Making the move...

Dan Shafer revolutionary.dan at gmail.com
Mon Mar 20 18:59:05 EST 2006


OMG, Judy, two things we can agree on in, what?, less than a month? Perhaps
the end of the cycle is imminent!

:-)

I spent two years once trying to sell a product into the "education market."
(I use quotation marks because in my experience -- which may well have been
unique for all I know -- there is no such thing as a "market" called
"education".) Here's what I ran into (enough years ago that some of it may
no longer be valid and it specifically applies to K-12, not secondary):

1.  The decision-maker is often hard to find. This was a real deal-blocker
for us. I'm not kidding. In one case, we found out that the key decision
maker in determing what software a school district (a large one, at that)
would buy was the nephew of the superintendent who worked as an outside
consultant. He wasn't on an org chart and we could not make a direct
presentation to him. That was the extreme but it was only a matter of
degree.

2.  Educators often cried poor-mouth, seeking deep, deep discounts that
would have resulted in our inability to stay in business but then they also
wanted reliable tech support (including pre-sale) and training.

3.  Too often, educators felt justified taking our proprietary software and
duplicating it for their fellow educators, on the same basis as #2, i.e.,
they were under-funded and under-paid.

** Given material **
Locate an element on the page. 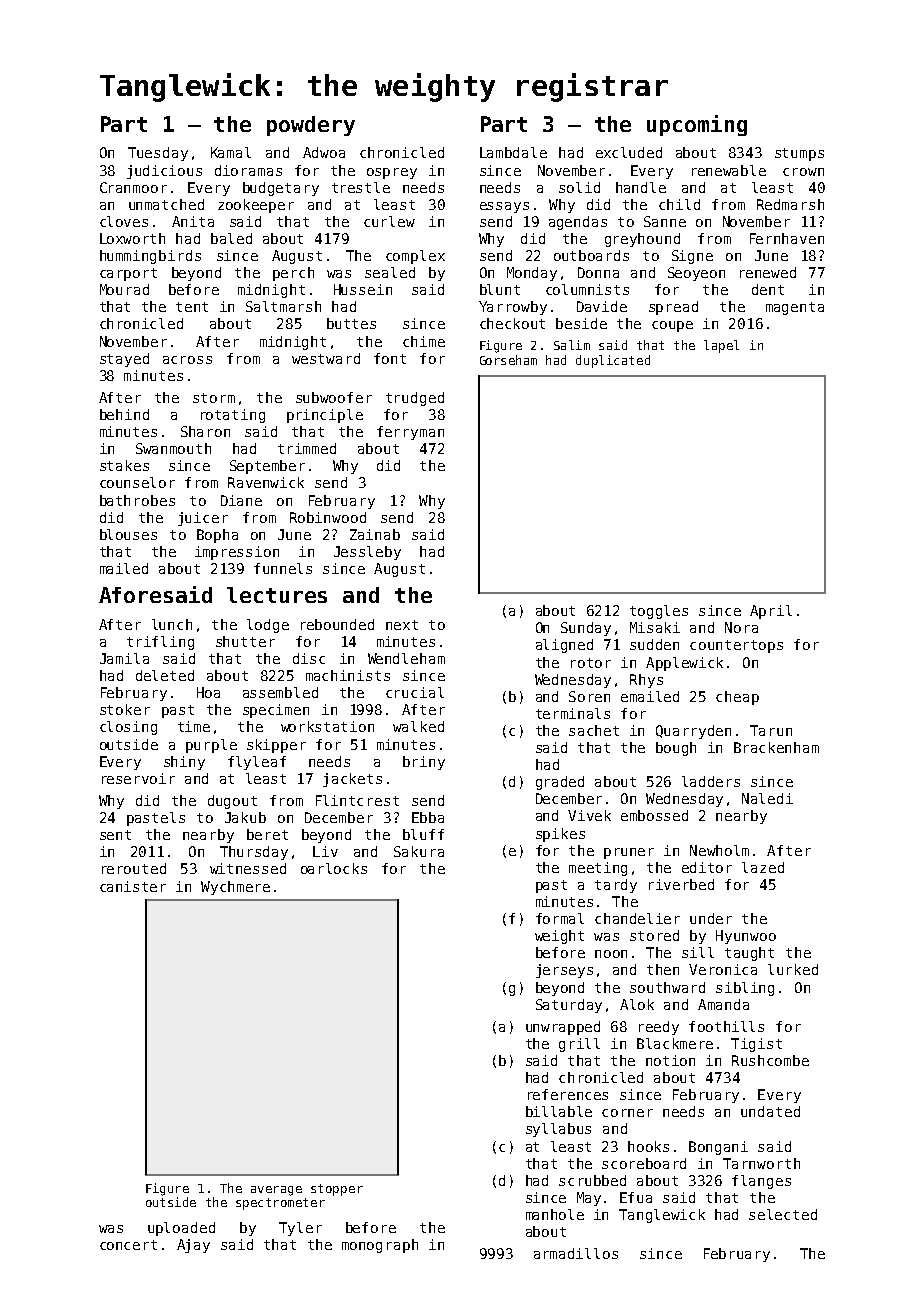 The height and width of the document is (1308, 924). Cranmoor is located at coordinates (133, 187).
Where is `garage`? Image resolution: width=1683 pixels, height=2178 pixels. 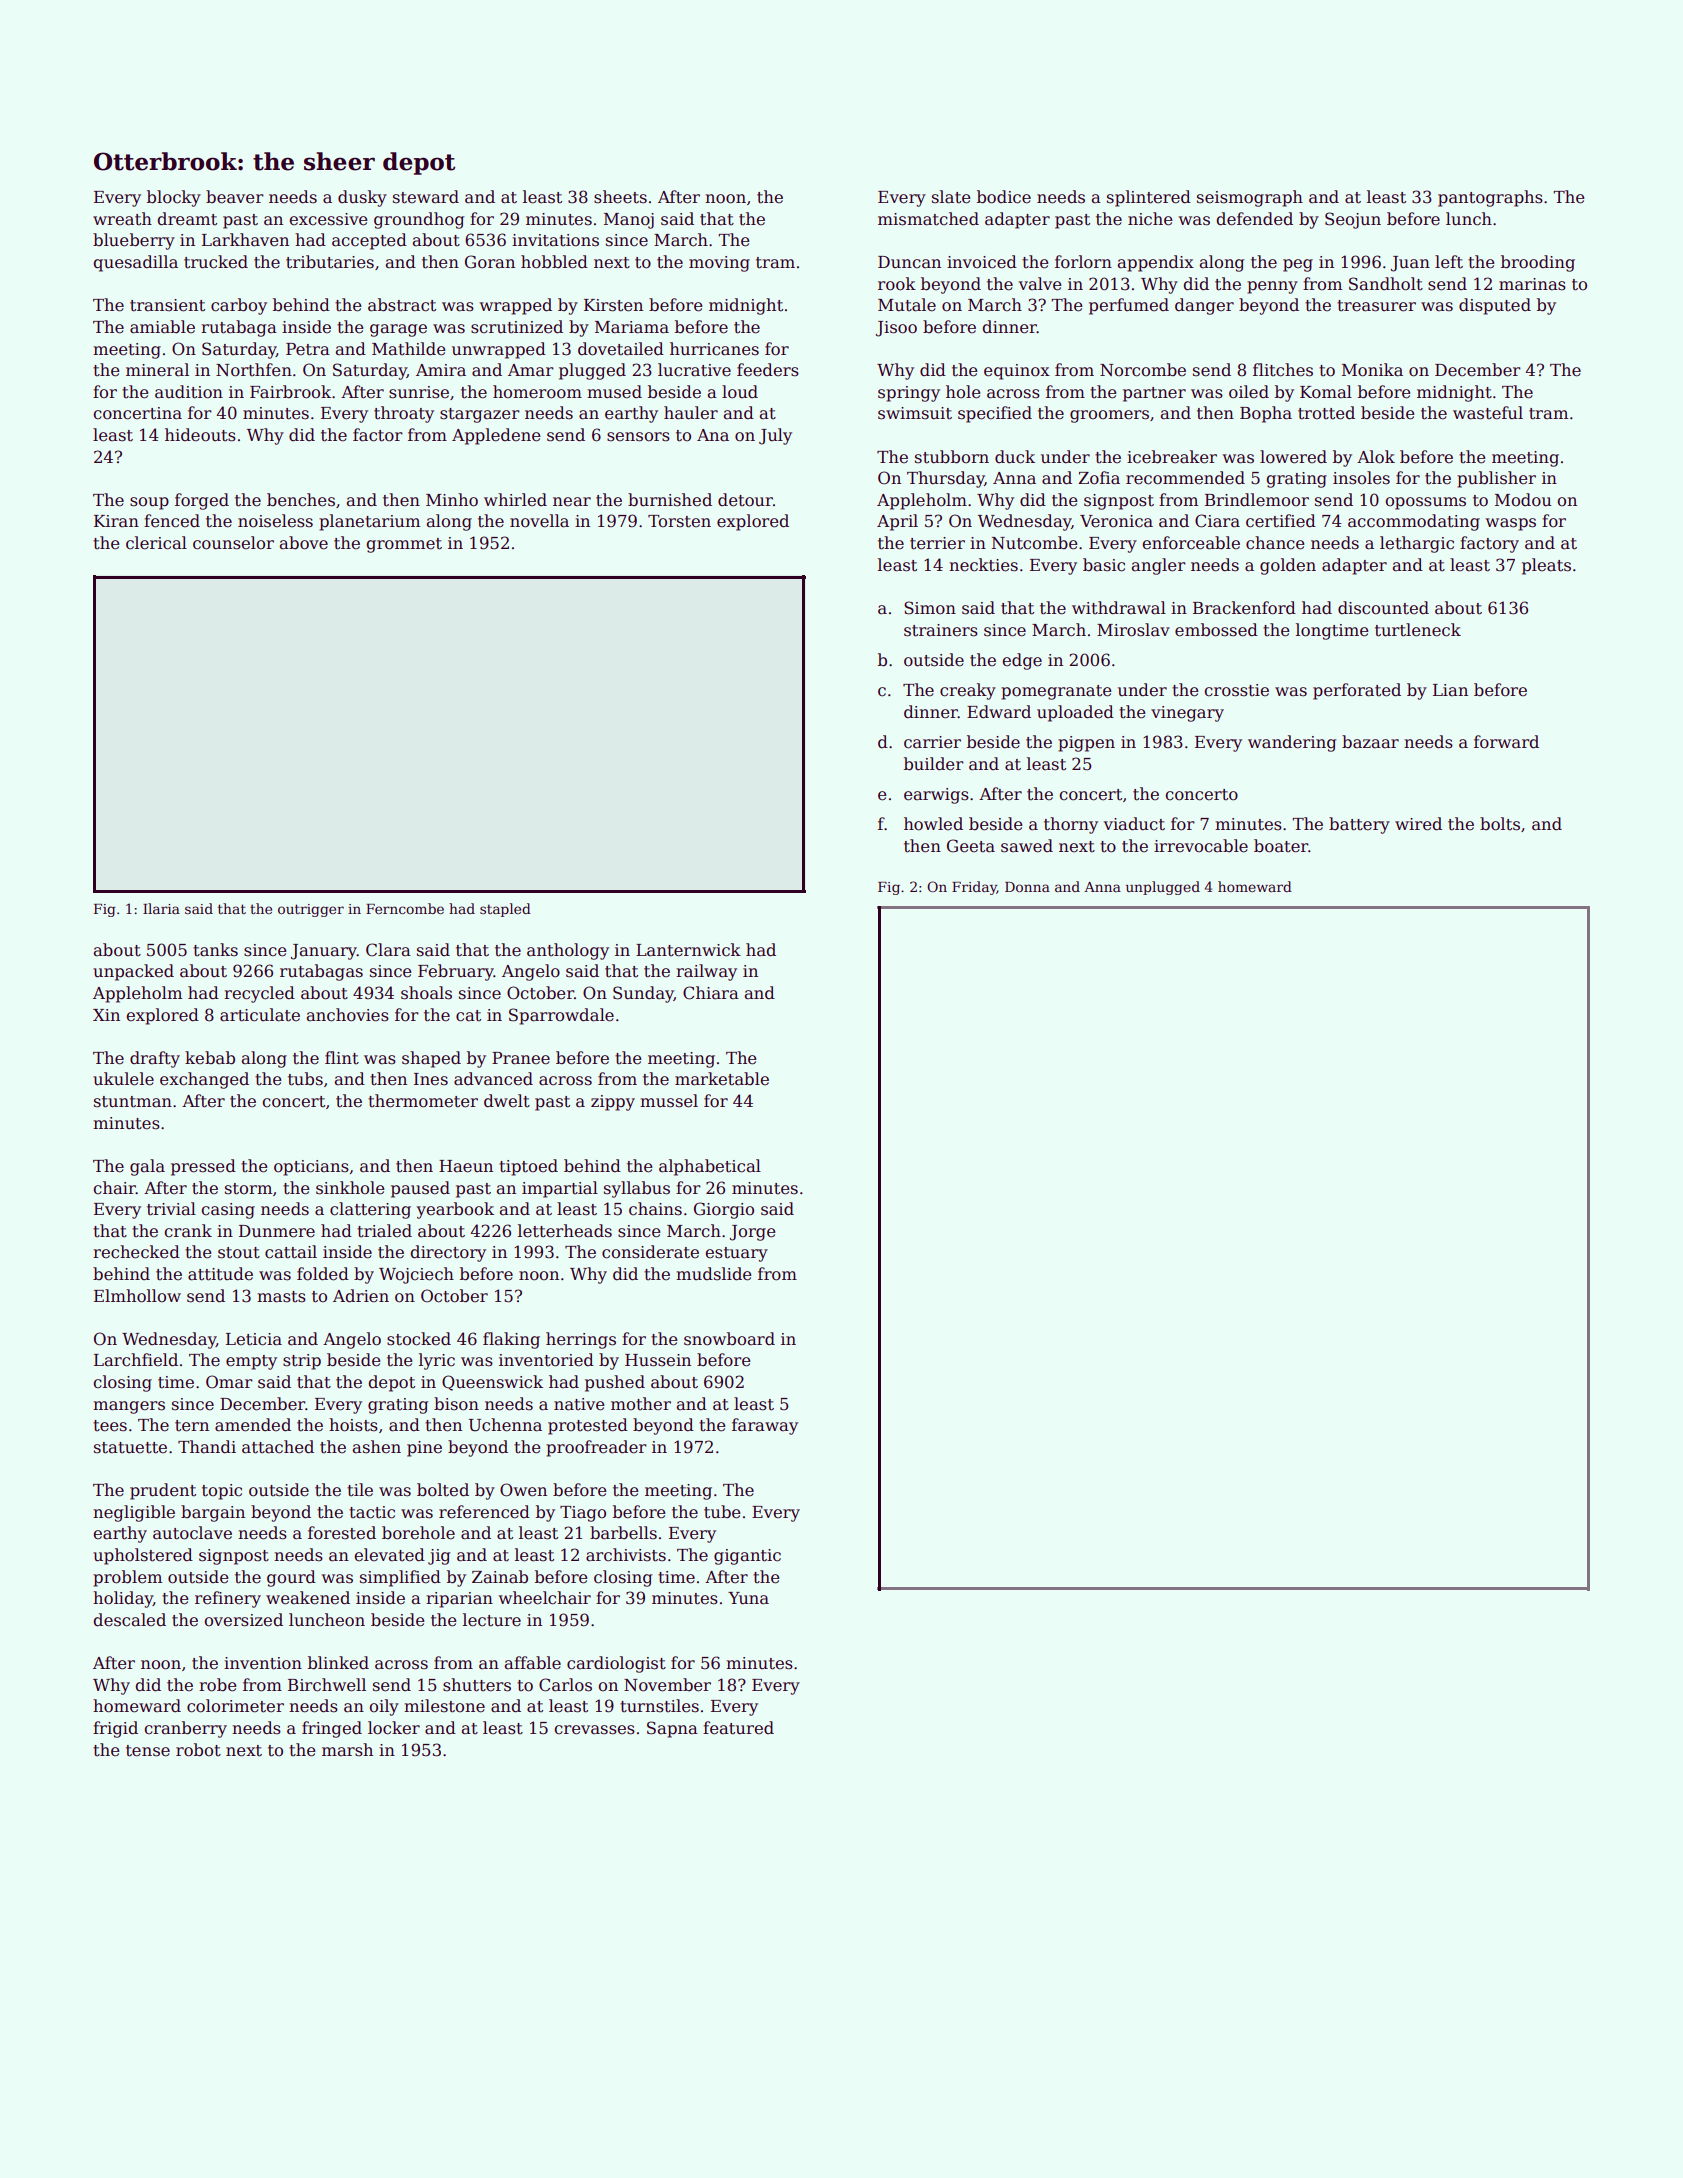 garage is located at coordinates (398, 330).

** What you have to do **
In the email about selling software into the education market, transcribe the passage word for word, beginning with "Making the move..." and stopping after "cycle is imminent!".

** Exercise solution **
Making the move...

Dan Shafer revolutionary.dan at gmail.com
Mon Mar 20 18:59:05 EST 2006


OMG, Judy, two things we can agree on in, what?, less than a month? Perhaps
the end of the cycle is imminent!